My remarks went something like this:

Back when I was a teenager protesting the Vietnam War, we had a president named Richard Nixon. We thought he was pretty conservative—but his record is to the left of Barack Obama.

Obama blows with the wind. He feels the breeze of the Tea Party—but he doesn’t feel us. We have to ‘have his back’ when he does the right thing—and make a lot of noise when he doesn’t.

Richard Nixon brought us the Clean Water Act, Clean Air Act, the Environmental Protection Agency, detente with the Soviet Union, a newly opened door with China…

Barack Obama took nearly three years to get us out of Iraq, failed to close Guantanamo (and hasn’t tried very hard), escalated drone strikes, backed away from his early rhetoric on climate change, and refused to provide the deep change he was elected to bring.

Even on his signature issue, health reform—one area where he was actually willing to act presidential–he wouldn’t even talk about the real reforms, like single-payer. Yes, I know he has done many good things, and I now he’s been battered by a hostile Congress. But he could have done much more, if he’d enlisted the support of progressives around the country.

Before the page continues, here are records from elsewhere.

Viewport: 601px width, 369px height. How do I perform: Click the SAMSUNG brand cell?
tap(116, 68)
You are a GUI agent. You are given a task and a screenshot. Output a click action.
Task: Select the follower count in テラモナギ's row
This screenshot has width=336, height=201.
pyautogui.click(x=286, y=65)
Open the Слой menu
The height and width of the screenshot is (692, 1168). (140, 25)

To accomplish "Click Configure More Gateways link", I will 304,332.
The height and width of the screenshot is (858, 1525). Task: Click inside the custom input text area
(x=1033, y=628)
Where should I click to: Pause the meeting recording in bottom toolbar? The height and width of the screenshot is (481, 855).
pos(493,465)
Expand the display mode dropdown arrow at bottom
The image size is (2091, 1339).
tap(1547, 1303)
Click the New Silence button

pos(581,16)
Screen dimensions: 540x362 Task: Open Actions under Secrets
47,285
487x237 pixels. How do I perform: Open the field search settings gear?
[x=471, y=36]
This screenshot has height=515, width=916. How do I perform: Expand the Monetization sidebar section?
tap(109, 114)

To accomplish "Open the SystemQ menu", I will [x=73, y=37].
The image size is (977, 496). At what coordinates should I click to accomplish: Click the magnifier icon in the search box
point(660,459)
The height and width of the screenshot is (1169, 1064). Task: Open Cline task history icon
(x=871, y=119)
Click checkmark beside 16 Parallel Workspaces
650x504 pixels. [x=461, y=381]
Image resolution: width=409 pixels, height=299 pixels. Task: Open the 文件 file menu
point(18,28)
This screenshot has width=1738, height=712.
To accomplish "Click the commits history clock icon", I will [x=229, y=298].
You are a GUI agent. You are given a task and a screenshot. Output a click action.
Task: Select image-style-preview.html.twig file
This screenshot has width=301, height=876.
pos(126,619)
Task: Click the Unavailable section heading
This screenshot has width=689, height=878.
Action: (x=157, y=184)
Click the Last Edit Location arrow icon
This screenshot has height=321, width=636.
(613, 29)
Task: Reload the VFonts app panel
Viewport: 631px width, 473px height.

And not only has he failed to undo most of the policies of the Rogue State Government of George W. Bush, he has let the treasonous, anti-moral crooks and liars of the George W. Bush administration, including Karl Rove, walk free.

Obama is weak and susceptible to public opinion. Yet, only the opinions of the right-wing fringe seem to sway him—because the left does not understand how to pressure politicians. We elected him twice, and we can get him to listen to us. But for that, we need different strategies and much much better framing.